New Greek Finance Minister: he devised a way to get Papandreou off the hook, he steered Greece into the Euro in 2001. The plot thickens.
How a top German consultancy fed the Greeks a lifeline…to no avail.
Yannis Stournaras, the new Minister of Finance in Greece, has landed himself a pole-position job. Stournaras is something of a thoroughbred old-Establishment Greek politician: he emerged as a force in the old days of Kostas Simitis, the former Prime Minister of Greece, who – as one source put it earlier this week – “was the master builder of the greek tragedy right at the outset”. It isn’t meant as a compliment.
The facts bear this out: one way and another, Simitis schemed to disguise the chronic problems of the Greek economy and get Greece into the Eurozone. During the period of his governance, official data presented inflation as having decreased from 15% to 3%, public deficits diminished from 14% to 3%, with GDP allegedly increasing at an annual average of 4% – and actual labour incomes increasing at a rate of 3% per year. It was largely a tissue of lies that Eurostat had caught onto by 2006: whenever any Sprout or Europol tells you the Greek collapse came as a shock to Berlin-am-Brussels after Papandreou came to power, you know you are in the presence of a fool or a liar. The eurozoners knew from Day One that Greece was a potential liability….but it suited theur hubris-fuelled ambition to have them in.
Stournaras’s nickname in Greece is ‘Mr Euro’. Frequently described as ‘the man who steered Greece into the eurozone’, he was chief economic adviser and a very close aide to former Prime Minister Costas Simitis when Greece was negotiating euro entry up until 2001.
In October 2011, Yannis Stournaras proposed and formed a Greek sovereign debt reduction scheme called KAPPA (Initiative for Protection and Exploitation of Govermental Real Estate ).
The proposal envisaged the establishment of a public company to offer a diversified portfolio of real estate and movable assets, which will then be sold to a European body (European Investment Bank or EFSF), and be disbursed immediately as €75 billion to massively reduce Greek public debt.
Codenamed “Archimedes”, it was in reality the brainchild of multinational consultancy giant Roland Berger – by far the biggest management consultancy in Germany, it turns over a whopping €0.8 billion per annum…and is based in Frankfurt.

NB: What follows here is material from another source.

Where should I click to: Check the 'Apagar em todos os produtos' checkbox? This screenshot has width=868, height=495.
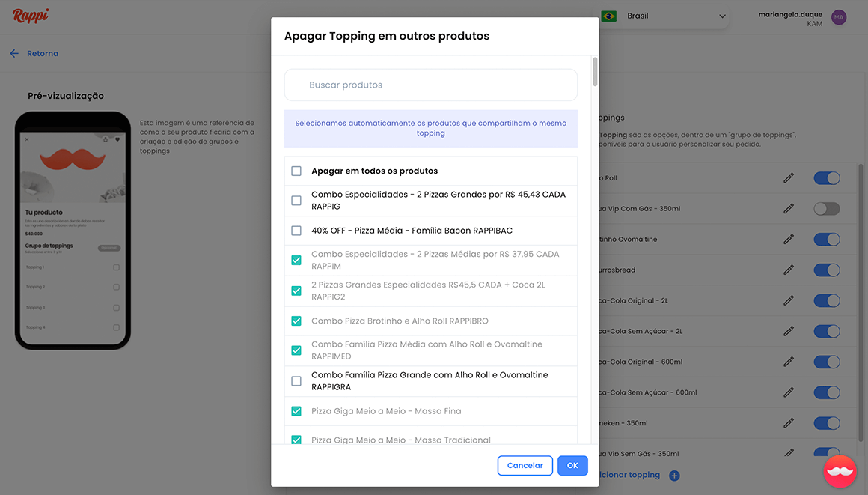tap(296, 171)

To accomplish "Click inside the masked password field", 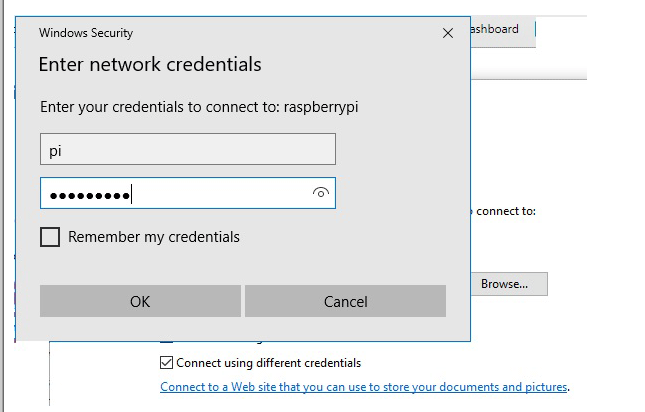I will click(220, 194).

In September 2011, it had presented an ingenious plan in that City of Bankers to a Greek delegation led by Stournaras. In full, its recommendations suggested bundling Greek state assets worth €125 bn into a holding company, and selling it to the EU. This company would issue bonds, and the Greek State would be allowed to use these.
Had it gone ahead, Roland Berger predicted it would reduce Greek debt from 145% to 88% of GDP.
Enthusiastic about the idea, Stournaras submitted RB’s plan to the Papandreou goverment and the Troika together a month later. They r ejected it, and instead, Papandreou, the IMF, and the ECB chose the far more risky (and, as it turned out, damaging) option of private bondholder haircuts and a second bailout.
It’s hard not to make two simple empirical observations at this point: as the Slogpost of three days ago demonstrated, Berlin conspired with Greece eighteen months before these events to exaggerate the Greek deficit (in order to ensure full eurozone contributions to the bailout). Now here the Troika was, looking a relative gift horse in the mouth….and turning it down.
One can only suspect that, had a smaller deficit in 2009 and a sale of assets to Brussels rather than a depressed open market in 2011 gone forward, Greece would’ve got back a great deal of its independent sovereignty and access to the markets than subsequently occurred. And the extrapolation from that in turn is that Merkel, Schäuble, Brussels and Lagarde have done everything in their power to reduce the chances of Greece retaining its independence.
So we can reasonably assume that this is more or less what the unlucky members answering directly to Obersturmbannführer Schäuble under the Faskal Union can expect…..more of the same.
And while we’re down here, another little afterthought: Roland Berger is at present actively involved in a scheme to create a eurozone ratings agency….the €300 million start-up cost to be funded by a consortium of German banks in Frankfurt. Just fancy that.